El lado oscuro del corazón

Por Silvia Sánchez

Los siete locos: una puesta que recrea el doloroso universo de Arlt.

“Si un ciudadano pudiendo soñar que hereda trescientos millones sueña que hereda treinta mil pesos; merece que lo fusilen por la espalda”. La sentencia anterior es de Roberto Arlt y lo pinta de cuerpo entero: para huir de la realidad hay que hacerlo por la puerta grande.

Fue tal vez por esa persecución de la inmensidad que su obra dibujó crímenes, asaltos, inventos y en su cúspide, una revolución que -financiada a través de una red de burdeles- cambiaria el estado de las cosas. Los siete locos, escrita en 1929, narra las peripecias de un grupo de infelices que intenta cambiar el orden social y es -además de una de las obras más importantes de la literatura argentina- el muestrario más contundente del universo artliano, en donde lo político y social adquieren dimensiones premonitorias.

Luego de algunas históricas versiones tanto cinematográficas como teatrales (la primera de la mano de Torre Nilsson y Alcón y la segunda de la mano de Bartís) la novela vuelve a subirse a un escenario, esta vez de la mano de Omar Aita en la dirección.

La aparente simpleza de la obra de Roberto Arlt hizo que fuera un autor marginal del campo intelectual mientras vivió y fue solo después de su muerte que se advirtió la complejidad de ese entramado literario que conjugó -de manera contundente y provocadora- lo individual y lo colectivo.

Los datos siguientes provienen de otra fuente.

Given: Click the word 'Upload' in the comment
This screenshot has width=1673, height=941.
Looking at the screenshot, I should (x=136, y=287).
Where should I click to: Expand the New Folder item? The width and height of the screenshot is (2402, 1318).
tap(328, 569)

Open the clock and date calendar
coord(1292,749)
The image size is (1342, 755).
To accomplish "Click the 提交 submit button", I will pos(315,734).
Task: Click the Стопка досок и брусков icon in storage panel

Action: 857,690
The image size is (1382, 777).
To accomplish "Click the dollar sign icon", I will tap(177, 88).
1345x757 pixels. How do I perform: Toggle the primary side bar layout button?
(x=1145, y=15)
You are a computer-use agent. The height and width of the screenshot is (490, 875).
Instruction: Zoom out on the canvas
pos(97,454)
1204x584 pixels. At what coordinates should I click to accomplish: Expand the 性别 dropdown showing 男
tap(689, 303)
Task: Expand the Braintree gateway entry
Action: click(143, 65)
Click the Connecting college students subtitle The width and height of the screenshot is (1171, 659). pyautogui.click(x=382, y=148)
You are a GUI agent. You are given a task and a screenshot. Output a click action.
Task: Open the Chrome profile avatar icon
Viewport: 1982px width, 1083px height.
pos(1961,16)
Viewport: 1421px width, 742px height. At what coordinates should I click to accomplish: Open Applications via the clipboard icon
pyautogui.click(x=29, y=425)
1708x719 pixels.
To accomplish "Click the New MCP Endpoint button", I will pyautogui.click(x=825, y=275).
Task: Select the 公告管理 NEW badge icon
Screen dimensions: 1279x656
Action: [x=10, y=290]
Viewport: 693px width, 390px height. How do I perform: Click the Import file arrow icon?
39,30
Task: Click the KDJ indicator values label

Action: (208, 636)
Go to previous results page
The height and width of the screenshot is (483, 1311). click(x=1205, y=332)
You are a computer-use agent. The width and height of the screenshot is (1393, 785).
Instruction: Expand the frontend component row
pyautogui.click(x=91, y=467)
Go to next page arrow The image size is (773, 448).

Reponer ese “pesado” universo (pesado en tanto densidad de sentidos que implica) no es tarea nada sencilla, algo a lo que no puede sustraerse la puesta de Aita.

En la actual versión, el director respeta el doloroso universo de los personajes artlianos, sobre todo el de su protagonista Remo Erdosain; un torturado que se aferra a la invención de una rosa de cobre como único modo de supervivencia y a quien la vida le pesa demasiado como para poder desenredarla.

Humillado (acaso la palabra básica del diccionario de Arlt), Erdosain se debate en innumerables monólogos internos que Aita no solo acata sino que ensalza. Por eso la escenografía se compone solo de dos camas, una a cada lado del escenario, privilegiando de ese modo la puesta un elemento escénico que ha de leerse como el espacio de la soledad y de la reflexión.

Pero la obra de Arlt (otro acierto de Aita en su lectura) también contrapone a la desdicha, la posibilidad de abortarla (casi siempre a partir de algo criminal) y por eso la cama puede devenir también su espacio contrario, es decir, espacio de sexo, de locura, de muerte y de huida.

Frente al despojo escénico que la puesta plantea, la luz y la actuación se tornan elementos fundamentales y mientras la primera acompaña acertadamente el espíritu de el alter ego artliano (su oscuridad, su interioridad), la segunda oscila entre algunas buenas actuaciones (el astrólogo, el buscador de oro, Ergueta) y otras que se quedan a mitad de camino, lo cual resulta un escollo para un texto tan inmenso (no solo por lo extenso sino por lo magistral).

Aita recrea por momentos el espíritu doloroso que subyace en la novela pero no logra dar con esa sensación de contundencia tan típica (y tan difícil de lograr, claro está) de la narrativa de Arlt.
Aún así, atrapar partes de un universo en donde el dolor, el placer, la tortura y el erotismo se mezclan, no es poca cosa.